Monday 17 December 2007

The Falcon Out West (1944) William Clemens

When the word 'west' is in the title of a series film from the forties, you just know that it's going to manifest itself in the form of a loud rich Texan in a stetson, and sure enough there's one right off the bat. He's even called Tex and ably portrayed by Lyle Talbot even though he's as stereotypical as you could get. He's about to get married, apparently to someone who's only after his money, and his ex-wife wants the Falcon to persuade him out of it. Naturally, he's quickly killed by a rattlesnake bite, at the Flamingo Club no less and with $3,000 in $100 bills missing from his wallet, so the Falcon gets to a lot less persuasion and a lot more investigation.

This film works in two directions. The first is a good one. I've long been a George Sanders fan, but he always seemed bored as the Falcon (and the Saint too, to be honest), and I don't think I'm just letting his last words resonate a little too far. His brother Tom Conway was just as good in their shared Falcon movie, The Falcon's Brother, and seems to get better with each successive solo film. He seems intrigued rather than bored and while their voices are very similar the intonation is very different. The twinkle of mischief in his eye seems real.

The second is not so good. The stereotypes get even worse with the locale shift to Tex's ranch in Texas and they include all those you'd expect to see in a badly stereotyped entry in a movie series. Runaway carriage, check. Game of poker, check. Bucking bronco riding, check. Even singing cowboys, check! At least the Indians aren't the butt of racist jokes: they're the punchlines instead and Detective Bates is the butt. 'How' he says to the first Indian he meets and the Indian replies very politely, 'Very well, thank you.' When they repeated the same joke later without a deliberate setup I laughed aloud.

The comic relief is fun and that makes a very pleasant change.

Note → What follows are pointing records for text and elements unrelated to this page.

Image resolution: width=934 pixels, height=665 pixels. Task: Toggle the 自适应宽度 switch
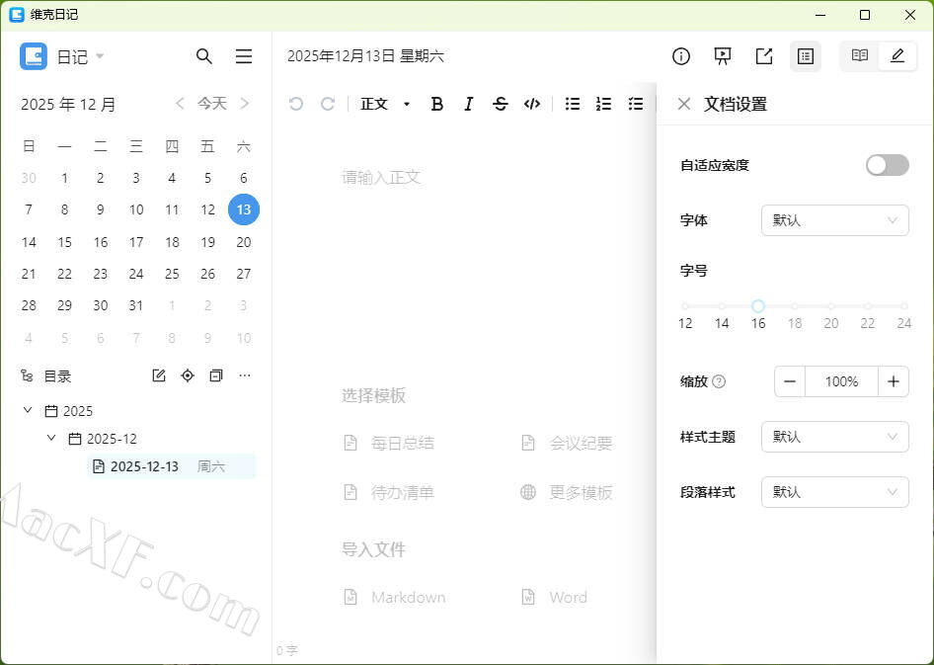(887, 165)
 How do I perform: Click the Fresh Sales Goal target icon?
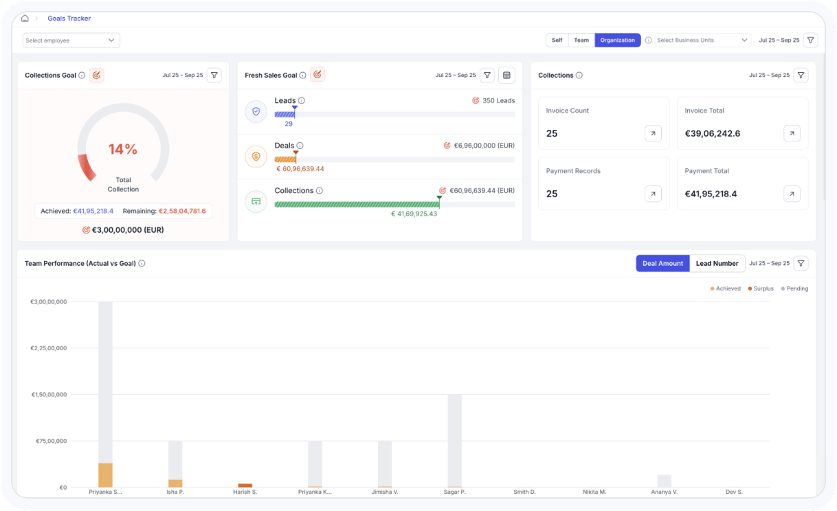317,74
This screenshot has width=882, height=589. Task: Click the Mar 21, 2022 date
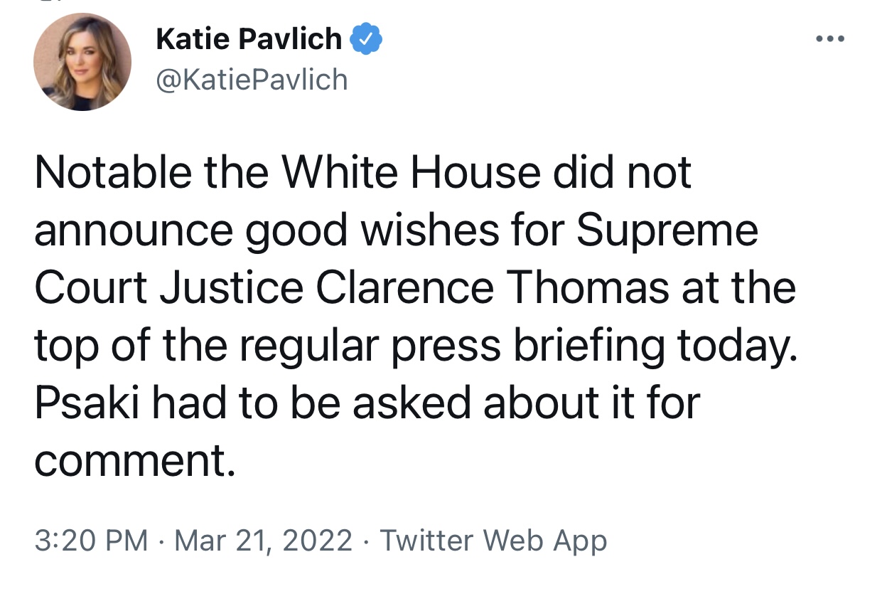tap(263, 541)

The story isn't particularly surprising but there's some clever dialogue and the mystery isn't awesomely obvious. Bates is dumb but believably dumb, and as a counter the Falcon is believably clever. There's even some solid southwestern history, which I certainly wasn't expecting. A host of surprises and Tom Conway's mischievous twinkle outweigh the cowardly rush into stereotypes in my book.